STATED TASK -
In the rows from the line with "You are a computer-use" through the end of the rows, change "Instruction" to "Task" and keep everything else the same. Write out only those lines, without the pictures.
-- BEGIN --
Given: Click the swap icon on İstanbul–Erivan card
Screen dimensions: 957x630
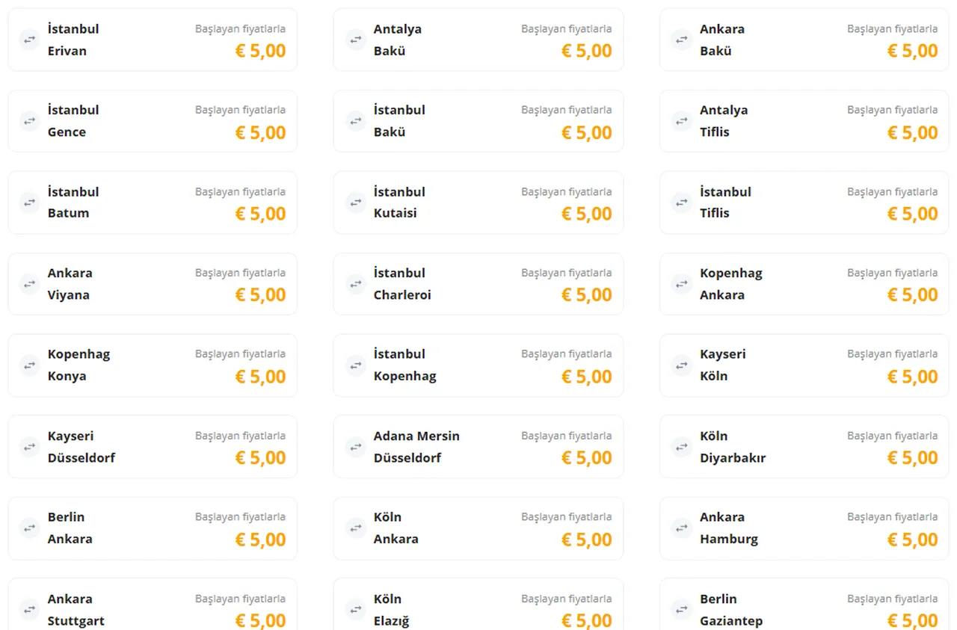Looking at the screenshot, I should (x=29, y=40).
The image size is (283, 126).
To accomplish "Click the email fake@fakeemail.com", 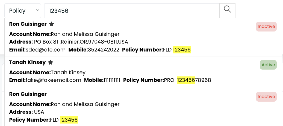I will [54, 80].
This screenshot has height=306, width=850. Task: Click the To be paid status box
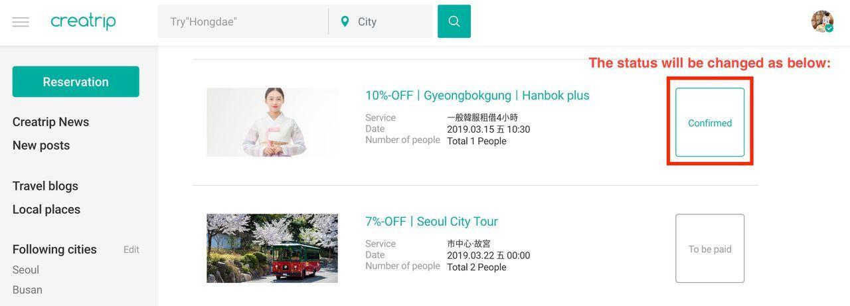tap(710, 249)
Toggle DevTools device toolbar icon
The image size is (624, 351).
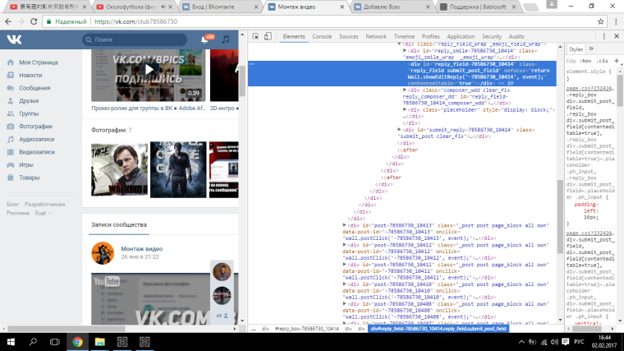268,37
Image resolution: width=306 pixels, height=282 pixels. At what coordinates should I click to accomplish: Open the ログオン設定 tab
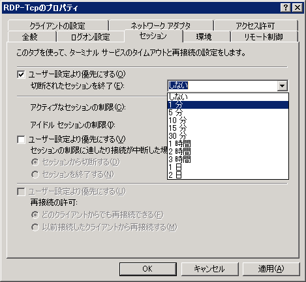[91, 36]
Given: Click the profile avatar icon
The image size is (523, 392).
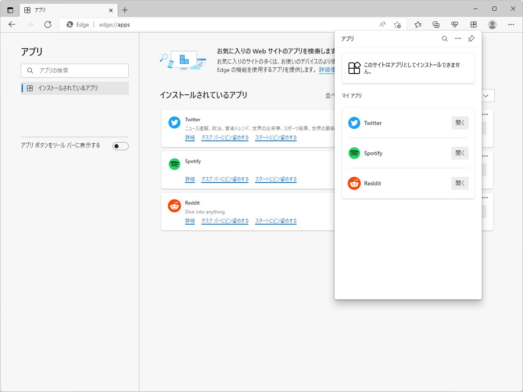Looking at the screenshot, I should click(492, 25).
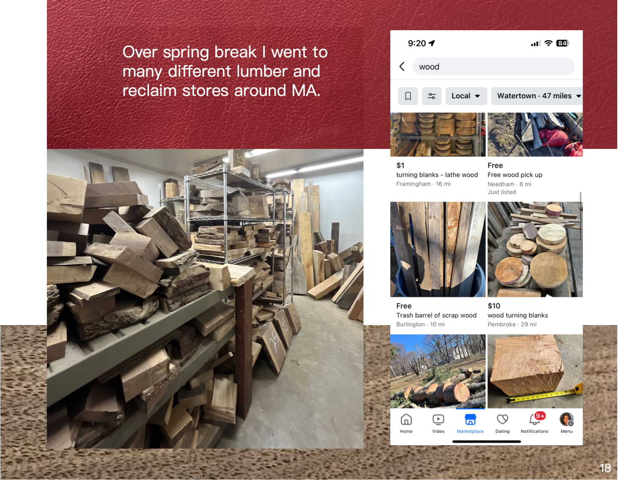Expand the Watertown 47 miles dropdown
Screen dimensions: 618x480
pyautogui.click(x=537, y=96)
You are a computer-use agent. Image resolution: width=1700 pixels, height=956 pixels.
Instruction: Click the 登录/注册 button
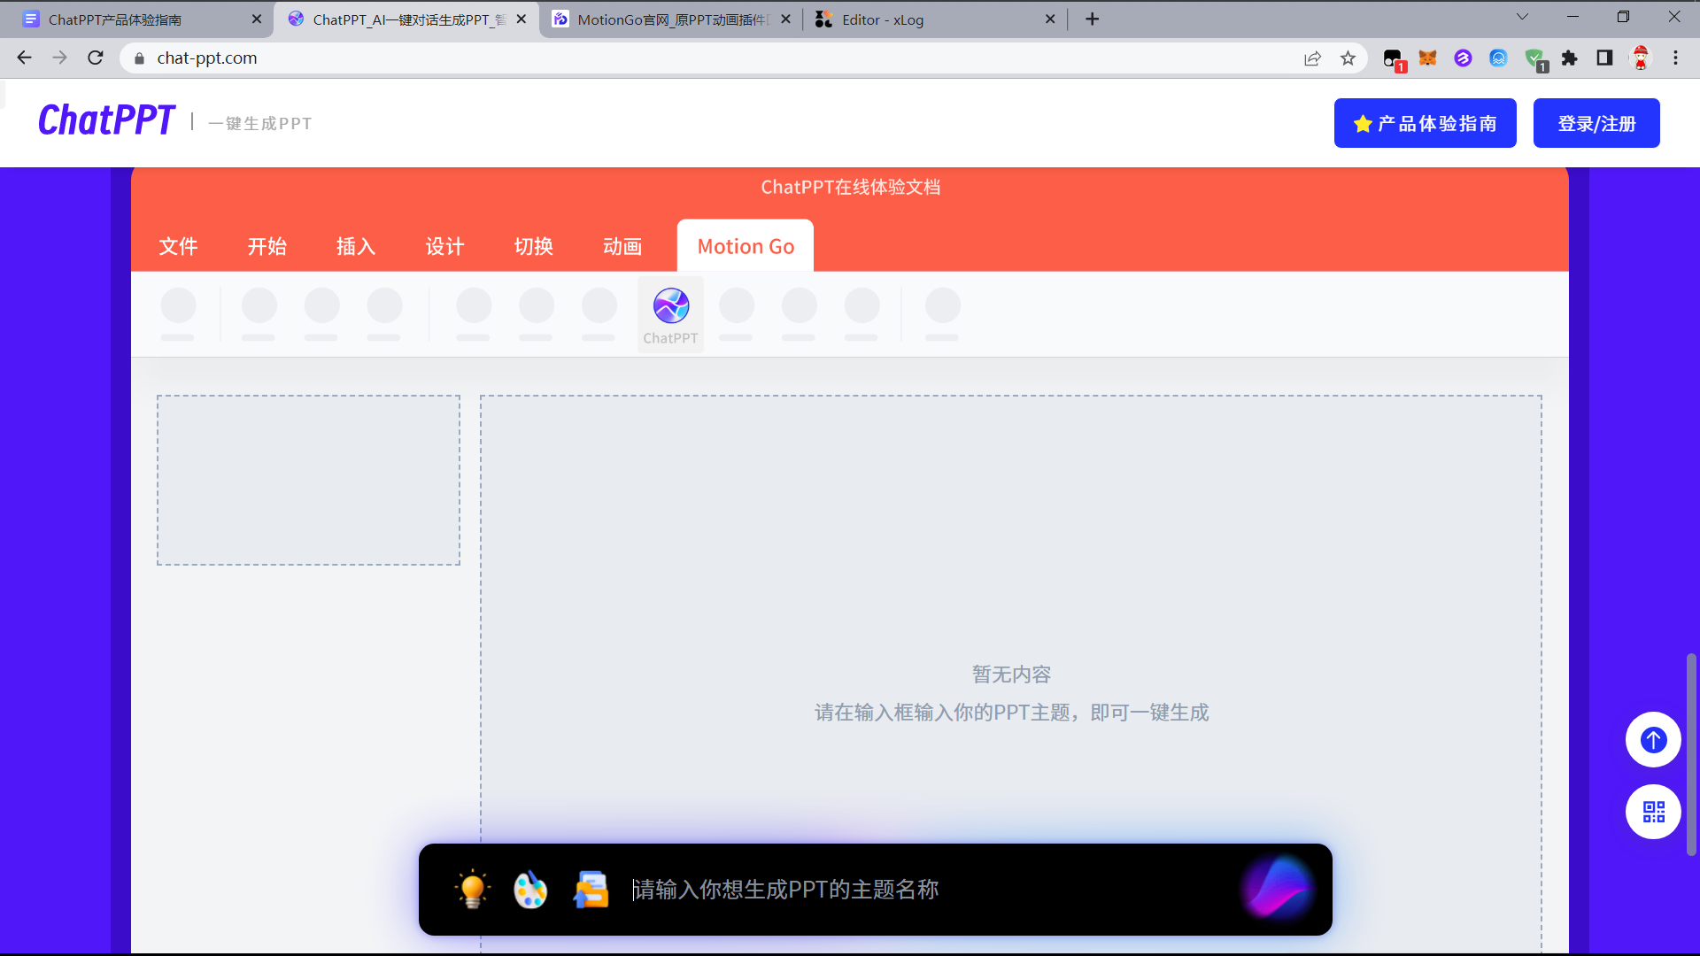(1596, 123)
-- END --
FINAL RESULT -
You are a computer-use agent. Image resolution: width=1700 pixels, height=956 pixels.
Task: Click the 登录/注册 button
(1596, 123)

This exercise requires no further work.